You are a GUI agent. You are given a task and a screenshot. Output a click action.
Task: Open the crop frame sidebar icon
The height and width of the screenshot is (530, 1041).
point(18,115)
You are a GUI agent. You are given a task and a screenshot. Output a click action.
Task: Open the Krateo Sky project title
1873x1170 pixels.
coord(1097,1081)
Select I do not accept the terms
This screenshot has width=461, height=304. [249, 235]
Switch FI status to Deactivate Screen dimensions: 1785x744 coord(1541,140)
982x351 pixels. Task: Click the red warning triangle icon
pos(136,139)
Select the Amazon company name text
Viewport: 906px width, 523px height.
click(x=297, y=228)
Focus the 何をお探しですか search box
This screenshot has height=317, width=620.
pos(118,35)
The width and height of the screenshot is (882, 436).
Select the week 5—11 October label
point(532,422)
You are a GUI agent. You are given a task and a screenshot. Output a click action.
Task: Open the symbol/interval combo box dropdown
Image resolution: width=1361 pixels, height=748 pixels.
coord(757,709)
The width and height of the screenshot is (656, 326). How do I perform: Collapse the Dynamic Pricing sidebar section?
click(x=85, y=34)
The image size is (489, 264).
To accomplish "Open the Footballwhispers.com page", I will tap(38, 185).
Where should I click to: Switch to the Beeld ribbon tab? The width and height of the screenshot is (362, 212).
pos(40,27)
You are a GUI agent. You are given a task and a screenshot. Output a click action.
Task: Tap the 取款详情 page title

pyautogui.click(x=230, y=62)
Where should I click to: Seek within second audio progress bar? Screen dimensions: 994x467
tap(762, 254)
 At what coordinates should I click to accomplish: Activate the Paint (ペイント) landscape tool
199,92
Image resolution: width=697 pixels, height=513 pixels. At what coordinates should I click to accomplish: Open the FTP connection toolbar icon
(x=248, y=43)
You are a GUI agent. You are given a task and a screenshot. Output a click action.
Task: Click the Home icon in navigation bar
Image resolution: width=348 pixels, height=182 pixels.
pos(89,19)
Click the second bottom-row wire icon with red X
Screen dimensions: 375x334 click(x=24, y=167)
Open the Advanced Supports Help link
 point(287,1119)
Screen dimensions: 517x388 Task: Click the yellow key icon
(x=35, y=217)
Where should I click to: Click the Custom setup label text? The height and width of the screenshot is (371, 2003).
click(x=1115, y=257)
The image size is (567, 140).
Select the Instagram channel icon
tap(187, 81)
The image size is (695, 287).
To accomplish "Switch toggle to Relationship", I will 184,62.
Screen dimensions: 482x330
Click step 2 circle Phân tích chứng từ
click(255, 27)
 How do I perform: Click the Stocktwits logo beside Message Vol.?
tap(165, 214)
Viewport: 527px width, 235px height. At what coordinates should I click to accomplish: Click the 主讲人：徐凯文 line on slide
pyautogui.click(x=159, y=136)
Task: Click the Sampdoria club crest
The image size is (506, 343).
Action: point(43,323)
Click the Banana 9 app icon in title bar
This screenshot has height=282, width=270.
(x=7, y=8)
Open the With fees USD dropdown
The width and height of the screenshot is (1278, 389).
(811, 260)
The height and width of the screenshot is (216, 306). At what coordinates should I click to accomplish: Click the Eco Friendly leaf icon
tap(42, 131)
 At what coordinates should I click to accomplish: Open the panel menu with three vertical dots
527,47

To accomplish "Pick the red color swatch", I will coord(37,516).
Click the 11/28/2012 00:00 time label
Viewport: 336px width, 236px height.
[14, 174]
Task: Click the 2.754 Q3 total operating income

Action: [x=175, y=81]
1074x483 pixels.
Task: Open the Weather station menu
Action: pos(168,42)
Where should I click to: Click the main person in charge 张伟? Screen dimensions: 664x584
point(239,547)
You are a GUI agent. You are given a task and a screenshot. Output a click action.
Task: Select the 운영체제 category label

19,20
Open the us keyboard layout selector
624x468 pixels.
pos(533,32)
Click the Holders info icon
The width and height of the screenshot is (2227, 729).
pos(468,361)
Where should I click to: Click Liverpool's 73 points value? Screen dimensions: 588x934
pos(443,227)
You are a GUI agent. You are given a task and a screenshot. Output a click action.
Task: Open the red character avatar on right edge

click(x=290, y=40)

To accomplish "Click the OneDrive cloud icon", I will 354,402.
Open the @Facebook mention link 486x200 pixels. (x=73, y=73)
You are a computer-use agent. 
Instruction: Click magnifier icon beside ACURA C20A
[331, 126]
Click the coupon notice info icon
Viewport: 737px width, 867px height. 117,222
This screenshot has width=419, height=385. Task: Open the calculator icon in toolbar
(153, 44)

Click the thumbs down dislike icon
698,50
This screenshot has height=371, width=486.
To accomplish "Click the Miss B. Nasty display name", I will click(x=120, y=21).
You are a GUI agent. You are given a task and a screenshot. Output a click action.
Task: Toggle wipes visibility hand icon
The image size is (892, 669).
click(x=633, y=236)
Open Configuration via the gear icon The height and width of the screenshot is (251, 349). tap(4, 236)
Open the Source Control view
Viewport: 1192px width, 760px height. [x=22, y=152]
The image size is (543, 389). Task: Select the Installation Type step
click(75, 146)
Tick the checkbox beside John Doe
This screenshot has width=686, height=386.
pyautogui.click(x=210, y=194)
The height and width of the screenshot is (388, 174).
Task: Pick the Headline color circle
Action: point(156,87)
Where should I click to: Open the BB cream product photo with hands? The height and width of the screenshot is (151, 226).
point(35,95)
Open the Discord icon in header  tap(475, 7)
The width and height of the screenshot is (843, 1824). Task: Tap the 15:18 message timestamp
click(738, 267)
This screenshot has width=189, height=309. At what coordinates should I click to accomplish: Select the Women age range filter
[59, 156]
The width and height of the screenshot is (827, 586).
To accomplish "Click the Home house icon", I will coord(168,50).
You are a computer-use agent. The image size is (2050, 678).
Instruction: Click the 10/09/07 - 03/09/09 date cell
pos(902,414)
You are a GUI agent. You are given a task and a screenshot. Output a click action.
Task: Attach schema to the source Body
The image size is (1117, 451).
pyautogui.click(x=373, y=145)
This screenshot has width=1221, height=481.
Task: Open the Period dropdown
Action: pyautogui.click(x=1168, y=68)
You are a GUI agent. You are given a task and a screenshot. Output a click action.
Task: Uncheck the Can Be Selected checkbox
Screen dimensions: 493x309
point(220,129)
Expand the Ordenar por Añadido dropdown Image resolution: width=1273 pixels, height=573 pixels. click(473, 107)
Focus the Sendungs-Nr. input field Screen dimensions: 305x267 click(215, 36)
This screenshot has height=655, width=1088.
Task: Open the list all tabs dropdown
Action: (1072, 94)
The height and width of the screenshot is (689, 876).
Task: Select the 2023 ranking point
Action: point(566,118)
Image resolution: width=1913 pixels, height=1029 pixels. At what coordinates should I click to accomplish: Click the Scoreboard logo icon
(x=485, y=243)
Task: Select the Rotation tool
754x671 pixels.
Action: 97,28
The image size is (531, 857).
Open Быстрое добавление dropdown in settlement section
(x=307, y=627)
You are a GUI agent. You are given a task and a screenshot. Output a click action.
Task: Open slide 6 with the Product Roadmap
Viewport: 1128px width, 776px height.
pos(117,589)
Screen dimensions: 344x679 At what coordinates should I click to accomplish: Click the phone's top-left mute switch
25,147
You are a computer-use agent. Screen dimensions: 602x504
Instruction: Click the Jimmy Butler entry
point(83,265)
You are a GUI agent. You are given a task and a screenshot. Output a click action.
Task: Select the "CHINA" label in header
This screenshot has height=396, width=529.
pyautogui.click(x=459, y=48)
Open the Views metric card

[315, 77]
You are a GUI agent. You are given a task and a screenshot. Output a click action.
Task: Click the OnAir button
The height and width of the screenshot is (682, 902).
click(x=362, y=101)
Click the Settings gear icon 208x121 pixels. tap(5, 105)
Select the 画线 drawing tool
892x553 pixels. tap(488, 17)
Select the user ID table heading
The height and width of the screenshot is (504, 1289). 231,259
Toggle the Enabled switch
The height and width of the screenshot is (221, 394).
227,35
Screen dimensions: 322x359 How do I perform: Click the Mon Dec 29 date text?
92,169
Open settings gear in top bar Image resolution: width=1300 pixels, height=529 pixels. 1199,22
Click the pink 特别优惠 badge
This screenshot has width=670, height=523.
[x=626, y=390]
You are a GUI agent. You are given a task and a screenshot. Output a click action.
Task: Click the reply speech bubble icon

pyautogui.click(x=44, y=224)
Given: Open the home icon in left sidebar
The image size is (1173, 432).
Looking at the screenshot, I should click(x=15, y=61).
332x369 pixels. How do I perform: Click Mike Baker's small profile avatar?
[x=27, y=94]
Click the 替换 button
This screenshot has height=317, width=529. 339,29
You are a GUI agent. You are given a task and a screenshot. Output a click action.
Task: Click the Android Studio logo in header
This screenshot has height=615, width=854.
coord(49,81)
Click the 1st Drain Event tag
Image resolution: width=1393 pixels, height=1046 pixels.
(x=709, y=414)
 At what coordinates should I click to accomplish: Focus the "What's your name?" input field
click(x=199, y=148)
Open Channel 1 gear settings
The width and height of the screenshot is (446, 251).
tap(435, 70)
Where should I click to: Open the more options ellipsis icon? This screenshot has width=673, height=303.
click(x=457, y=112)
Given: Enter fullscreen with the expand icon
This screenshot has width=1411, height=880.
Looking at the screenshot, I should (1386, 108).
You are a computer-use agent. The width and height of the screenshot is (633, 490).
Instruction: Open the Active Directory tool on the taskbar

---

### YOUR TASK
Look for the word "checkbox" in the listing above, and copy every line where you find it.

### RESPONSE
Tick the checkbox beside John Doe
Task: Uncheck the Can Be Selected checkbox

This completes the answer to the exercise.